The most effective way to reduce body fat and promote metabolic efficiency is to normalize your body’s ability to manage insulin. Effectively managing insulin is based on four factors: (1) the glycemic index of the foods you eat (their complexity and the amount of time it takes to digest them), (2) the efficiency of your metabolism, (3) your fat–to–lean muscle ratio, and (4) the amount and type of physical activity and exercise you engage in.

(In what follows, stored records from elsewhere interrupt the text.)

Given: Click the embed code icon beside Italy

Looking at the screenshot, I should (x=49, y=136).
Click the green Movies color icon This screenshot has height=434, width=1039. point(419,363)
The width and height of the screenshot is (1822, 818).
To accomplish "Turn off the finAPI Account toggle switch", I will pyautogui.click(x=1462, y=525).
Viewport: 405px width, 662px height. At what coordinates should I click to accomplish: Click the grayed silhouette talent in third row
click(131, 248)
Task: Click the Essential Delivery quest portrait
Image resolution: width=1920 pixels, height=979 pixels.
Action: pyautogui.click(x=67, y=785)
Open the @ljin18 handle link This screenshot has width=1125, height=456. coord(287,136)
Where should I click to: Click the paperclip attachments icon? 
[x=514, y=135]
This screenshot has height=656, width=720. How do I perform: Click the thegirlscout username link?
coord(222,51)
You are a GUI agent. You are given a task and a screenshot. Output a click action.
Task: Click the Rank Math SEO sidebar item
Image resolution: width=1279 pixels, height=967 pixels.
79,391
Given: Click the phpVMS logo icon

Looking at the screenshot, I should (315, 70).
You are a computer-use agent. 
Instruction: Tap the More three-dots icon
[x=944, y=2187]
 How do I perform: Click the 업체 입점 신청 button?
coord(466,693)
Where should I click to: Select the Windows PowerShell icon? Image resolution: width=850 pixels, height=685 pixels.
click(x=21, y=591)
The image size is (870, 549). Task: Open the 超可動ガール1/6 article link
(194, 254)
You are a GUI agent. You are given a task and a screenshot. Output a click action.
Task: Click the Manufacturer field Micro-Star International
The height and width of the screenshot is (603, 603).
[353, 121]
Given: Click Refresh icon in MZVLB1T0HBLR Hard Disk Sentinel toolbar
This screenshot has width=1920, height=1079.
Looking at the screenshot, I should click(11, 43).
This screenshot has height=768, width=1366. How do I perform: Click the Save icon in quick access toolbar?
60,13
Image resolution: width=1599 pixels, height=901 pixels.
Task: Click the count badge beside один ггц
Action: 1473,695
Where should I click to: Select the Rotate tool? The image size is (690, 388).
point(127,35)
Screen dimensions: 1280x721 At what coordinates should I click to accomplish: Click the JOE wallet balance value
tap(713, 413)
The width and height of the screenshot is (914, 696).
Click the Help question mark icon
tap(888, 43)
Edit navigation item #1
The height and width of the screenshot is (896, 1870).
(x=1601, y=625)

Since muscle tissue is metabolically active and fat just basically sits there, the fatter you are, the less metabolically active your body will be. There are two main scenarios in which a person develops a high fat–to–lean muscle ratio. The first can occur at any age and is lifestyle related—high levels of stress, poor eating habits, low levels of exercise or no exercise. The second is a natural but reversible process called sarcopenia that develops with age. Sarcopenia is basically the wasting of lean muscle and the gain in body fat that results from lack of exercise, especially resistive exercise. Whatever the reason, having an unhealthy amount of body fat can lead to a lower metabolic rate and insulin resistance. Insulin is the hormone involved in storing energy from the foods that we eat. When there is an overabundance of energy-giving foods in a meal, especially carbohydrates but to a lesser degree proteins and to a much lesser degree fats, the body will secrete insulin in great quantities. Any nutrients that cannot be used at that time will be stored. Insulin affects excess proteins by promoting amino acid uptake by cells. Insulin causes excess carbohydrates to be stored as glycogen in the liver, muscles, and circulatory system until they are needed between meals when glucose levels drop. All of the excess carbohydrates that cannot be stored as glycogen are converted into fat and stored in the adipose (fatty) tissues.
The book Endocrinology and Reproduction by P. C. K. Leung and others gives further insights into this process in the chapter where it discusses insulin and diabetes: “When insulin is secreted into the blood, it circulates almost entirely in an unbound form: it has a plasma half-life that averages only about 6 minutes, so that it is mainly cleared from the circulation within 10 to 15 minutes. . . . This rapid removal from the plasma is important because at times it is equally as important to turn off rapidly as to turn on the control functions of insulin.”